The Committee deplores the “deceptive” school policies adopted in this domain over the last decade. Dead languages are not only important for Europe and “the future of the countries stemming from its cultural roots”. They are also important for “the cultural patrimony of the entire human race”.

Interested candidates can obtain information by email. Starting in February 2005, ways to participate will be available on the website, on the web pages of the Pontifical Committee of Historical Sciences.

On the occasion of the 50th anniversary of the Committee, in April 2004, John-Paul II exhorted candidates for the priesthood to deepen their knowledge of the Greek and Latin languages, so that “access to the sources of the Church’s tradition would not be impossible for them.” For his part, Msgr. Walter Brandmüller, President of the committee, spoke of a “decline of knowledge of ancient languages over the last fifty years”: “A science which exclusively uses modern-language translations of Greek and Latin texts does not merit the name of science”.

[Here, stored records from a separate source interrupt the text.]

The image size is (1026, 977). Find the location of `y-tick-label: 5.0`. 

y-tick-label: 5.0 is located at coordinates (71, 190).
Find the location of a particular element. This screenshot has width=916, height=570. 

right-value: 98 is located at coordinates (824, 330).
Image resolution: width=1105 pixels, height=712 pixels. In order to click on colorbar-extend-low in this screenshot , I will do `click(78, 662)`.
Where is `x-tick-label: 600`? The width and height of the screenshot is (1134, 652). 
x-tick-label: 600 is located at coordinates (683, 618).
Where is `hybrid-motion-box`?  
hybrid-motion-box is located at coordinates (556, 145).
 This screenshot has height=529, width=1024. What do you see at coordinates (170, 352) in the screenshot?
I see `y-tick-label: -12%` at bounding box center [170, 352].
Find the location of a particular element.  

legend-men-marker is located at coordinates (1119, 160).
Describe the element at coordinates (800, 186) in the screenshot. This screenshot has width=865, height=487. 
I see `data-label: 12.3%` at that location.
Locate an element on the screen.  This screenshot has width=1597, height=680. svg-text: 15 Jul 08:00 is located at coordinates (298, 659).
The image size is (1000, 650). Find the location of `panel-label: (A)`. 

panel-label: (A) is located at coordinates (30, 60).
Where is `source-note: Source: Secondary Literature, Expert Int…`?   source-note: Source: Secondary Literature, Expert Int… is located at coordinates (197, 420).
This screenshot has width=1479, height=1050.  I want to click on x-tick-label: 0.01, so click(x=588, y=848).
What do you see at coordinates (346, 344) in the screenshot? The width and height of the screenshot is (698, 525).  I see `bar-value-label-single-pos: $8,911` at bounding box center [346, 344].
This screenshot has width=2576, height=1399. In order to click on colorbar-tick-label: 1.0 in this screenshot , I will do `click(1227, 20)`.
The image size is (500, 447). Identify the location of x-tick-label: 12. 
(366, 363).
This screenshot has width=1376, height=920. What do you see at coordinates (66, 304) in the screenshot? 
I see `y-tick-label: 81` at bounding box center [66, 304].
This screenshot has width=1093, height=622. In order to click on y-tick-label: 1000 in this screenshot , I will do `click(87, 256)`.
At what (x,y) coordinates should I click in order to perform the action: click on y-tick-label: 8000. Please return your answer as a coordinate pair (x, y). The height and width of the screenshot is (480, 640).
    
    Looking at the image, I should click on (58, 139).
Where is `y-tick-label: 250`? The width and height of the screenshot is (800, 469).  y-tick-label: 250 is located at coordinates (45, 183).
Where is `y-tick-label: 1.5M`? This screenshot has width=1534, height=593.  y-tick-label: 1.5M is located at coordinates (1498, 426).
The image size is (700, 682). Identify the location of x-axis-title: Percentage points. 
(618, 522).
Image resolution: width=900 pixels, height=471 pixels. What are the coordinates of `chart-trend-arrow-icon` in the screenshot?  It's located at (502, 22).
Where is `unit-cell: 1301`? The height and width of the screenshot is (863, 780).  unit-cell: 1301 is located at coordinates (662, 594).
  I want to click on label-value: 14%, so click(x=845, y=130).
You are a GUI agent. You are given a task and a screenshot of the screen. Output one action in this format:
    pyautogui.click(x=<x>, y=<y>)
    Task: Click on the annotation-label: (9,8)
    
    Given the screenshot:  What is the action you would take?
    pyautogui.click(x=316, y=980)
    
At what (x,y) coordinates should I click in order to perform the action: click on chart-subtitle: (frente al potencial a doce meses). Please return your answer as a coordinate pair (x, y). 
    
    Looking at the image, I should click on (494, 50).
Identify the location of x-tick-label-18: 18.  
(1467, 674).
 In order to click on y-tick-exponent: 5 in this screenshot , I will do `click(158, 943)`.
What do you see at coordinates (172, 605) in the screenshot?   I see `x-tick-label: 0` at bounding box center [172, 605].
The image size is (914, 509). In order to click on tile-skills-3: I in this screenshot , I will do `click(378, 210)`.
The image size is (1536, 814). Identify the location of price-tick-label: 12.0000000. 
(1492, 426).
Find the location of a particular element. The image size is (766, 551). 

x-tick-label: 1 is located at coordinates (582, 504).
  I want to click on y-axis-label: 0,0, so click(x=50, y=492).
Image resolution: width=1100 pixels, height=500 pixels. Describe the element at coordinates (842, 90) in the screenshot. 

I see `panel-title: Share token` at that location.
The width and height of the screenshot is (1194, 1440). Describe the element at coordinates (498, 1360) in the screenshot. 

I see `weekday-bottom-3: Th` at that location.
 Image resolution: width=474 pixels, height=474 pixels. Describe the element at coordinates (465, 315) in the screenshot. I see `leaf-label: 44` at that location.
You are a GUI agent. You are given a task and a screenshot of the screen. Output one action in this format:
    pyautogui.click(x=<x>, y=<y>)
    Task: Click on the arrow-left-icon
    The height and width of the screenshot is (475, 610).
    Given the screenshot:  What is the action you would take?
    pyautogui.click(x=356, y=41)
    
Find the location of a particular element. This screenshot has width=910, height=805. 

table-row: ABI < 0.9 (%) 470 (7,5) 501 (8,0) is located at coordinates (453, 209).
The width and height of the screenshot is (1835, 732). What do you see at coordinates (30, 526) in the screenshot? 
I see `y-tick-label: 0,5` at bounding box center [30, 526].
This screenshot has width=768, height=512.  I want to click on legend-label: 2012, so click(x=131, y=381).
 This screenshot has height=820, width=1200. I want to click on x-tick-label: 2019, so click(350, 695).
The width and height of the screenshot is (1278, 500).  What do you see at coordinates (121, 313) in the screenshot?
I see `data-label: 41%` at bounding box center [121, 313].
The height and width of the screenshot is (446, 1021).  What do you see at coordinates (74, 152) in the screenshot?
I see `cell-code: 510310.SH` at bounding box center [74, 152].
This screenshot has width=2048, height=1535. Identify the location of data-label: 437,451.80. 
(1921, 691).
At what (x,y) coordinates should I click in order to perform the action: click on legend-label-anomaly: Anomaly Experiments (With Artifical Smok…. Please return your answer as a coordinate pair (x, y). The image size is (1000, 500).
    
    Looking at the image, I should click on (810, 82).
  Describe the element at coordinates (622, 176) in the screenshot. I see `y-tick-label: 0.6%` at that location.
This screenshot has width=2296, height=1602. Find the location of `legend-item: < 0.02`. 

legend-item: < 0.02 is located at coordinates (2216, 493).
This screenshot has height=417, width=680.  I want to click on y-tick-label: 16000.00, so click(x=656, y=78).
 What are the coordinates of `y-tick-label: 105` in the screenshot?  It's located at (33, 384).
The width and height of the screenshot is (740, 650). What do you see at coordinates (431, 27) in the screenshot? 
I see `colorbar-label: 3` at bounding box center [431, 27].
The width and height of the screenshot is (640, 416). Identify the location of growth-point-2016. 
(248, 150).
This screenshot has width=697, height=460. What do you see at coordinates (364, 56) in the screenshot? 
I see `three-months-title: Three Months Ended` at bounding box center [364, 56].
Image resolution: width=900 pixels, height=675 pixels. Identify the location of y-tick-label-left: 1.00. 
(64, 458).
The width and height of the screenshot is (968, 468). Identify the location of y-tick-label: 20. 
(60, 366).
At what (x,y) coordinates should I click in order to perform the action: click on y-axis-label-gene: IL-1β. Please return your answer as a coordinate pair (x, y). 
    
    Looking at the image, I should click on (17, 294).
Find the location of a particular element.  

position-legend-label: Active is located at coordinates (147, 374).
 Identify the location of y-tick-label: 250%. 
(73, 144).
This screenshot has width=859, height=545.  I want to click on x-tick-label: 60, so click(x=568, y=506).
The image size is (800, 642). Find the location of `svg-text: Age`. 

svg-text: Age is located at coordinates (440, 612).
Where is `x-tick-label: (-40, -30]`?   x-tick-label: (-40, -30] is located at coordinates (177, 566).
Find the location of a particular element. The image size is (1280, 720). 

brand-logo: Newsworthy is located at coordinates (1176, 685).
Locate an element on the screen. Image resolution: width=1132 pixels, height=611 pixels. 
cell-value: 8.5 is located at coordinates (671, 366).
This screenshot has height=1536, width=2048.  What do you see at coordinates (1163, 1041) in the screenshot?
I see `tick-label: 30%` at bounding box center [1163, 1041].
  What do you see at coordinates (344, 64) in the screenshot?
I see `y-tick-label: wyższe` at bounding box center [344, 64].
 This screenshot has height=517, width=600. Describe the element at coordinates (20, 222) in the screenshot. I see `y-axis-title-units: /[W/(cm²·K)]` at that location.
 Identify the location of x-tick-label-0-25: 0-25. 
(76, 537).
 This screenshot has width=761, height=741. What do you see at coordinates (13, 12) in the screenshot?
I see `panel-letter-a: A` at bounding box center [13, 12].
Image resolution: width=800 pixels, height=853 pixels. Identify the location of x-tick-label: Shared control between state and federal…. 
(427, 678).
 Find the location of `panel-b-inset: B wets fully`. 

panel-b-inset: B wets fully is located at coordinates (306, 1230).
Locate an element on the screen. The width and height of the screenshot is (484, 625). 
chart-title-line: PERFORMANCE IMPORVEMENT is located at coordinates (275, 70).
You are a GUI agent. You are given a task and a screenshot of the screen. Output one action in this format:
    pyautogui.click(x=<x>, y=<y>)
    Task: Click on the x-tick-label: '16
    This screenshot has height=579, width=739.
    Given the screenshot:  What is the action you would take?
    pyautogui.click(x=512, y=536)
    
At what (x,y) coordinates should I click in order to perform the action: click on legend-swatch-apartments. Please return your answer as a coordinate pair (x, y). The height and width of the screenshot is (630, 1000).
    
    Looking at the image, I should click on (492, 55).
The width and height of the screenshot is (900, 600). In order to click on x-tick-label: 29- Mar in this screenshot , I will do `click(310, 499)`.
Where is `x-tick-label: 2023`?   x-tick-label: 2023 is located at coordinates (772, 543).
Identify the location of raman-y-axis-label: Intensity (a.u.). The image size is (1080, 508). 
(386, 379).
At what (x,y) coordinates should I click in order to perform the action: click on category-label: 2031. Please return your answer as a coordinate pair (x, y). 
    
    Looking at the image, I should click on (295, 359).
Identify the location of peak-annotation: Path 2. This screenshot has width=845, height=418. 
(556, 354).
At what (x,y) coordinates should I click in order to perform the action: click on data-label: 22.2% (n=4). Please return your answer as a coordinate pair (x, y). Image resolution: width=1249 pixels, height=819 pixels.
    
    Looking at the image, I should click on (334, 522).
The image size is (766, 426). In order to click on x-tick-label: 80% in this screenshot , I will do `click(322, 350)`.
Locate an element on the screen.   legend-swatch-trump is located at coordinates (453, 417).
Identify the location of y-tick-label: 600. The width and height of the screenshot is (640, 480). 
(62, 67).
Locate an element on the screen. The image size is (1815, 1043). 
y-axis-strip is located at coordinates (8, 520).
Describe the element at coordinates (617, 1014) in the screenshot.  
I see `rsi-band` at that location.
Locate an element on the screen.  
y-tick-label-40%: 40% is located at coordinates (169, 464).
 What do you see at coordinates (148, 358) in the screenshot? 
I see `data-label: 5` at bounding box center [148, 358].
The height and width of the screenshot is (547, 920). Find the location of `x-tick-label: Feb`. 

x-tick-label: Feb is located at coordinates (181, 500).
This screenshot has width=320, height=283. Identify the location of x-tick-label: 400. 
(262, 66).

Cardinal Kasper at the end of the Week of Christian Unity

 During Vespers for the feast of the Conversion of St. Paul on January 25 in the Basilica of St. Paul-Outside-the-Walls in Rome, Cardinal Walter Kasper called on Christians to be “good architects” in constructing a united Church. “At the beginning of this new year, we don’t want to look at the past, but hope to turn toward the future, the future of ecumenism”, he declared. “From its beginnings, at the start of the twentieth century, the ecumenical movement has seen great changes in the world and in our churches. The ecumenical situation is even quite diverse. At times, the initial enthusiasm seems to risk sliding into a state of lethargy and losing its credibility. We see on the one hand signs of reticence and resistance and on the other signs of resignation and frustration”.

But for the German cardinal, “we cannot continue to repeat ‘business as usual’. We must “rather question ourselves about what we should and can do” for, “the reconstruction of unity is one of the foremost tasks of the Church”. While proposals are not lacking “to review methods, change structures, integrate new members, examine urgent questions, make a new effort to reflect on our intentions, on our objectives and our priorities”, the answer we must bring to the new challenges is “a faith-filled answer and a spiritual answer, that is, an answer rooted in the life and spirit of Christ”

Concretely, he invited Christians “to unite again around the Bible”, the best ecumenism consists “in reading and living the Gospel”. He also called on them to reflect “together on what it means to be baptized from the point of view of the faith as also from the point of view of life”, because Christians, by means of baptism – the starting point of the ecumenical engagement – “are already in communion with each other” (sic).

Cardinal Walter Kasper presided over the celebration, assisted by Cardinal Ignatius Moussa Daoud, Prefect of the Congregation of Eastern Churches, and by six other representatives of churches and Christian ecclesial communities, among whom were a Methodist pastor, the Anglican bishop John Flack, and a representative of the Coptic Orthodox Church. Dressed in their solemn vestments, they one-by-one read prayers of intercession for the unity of Christians.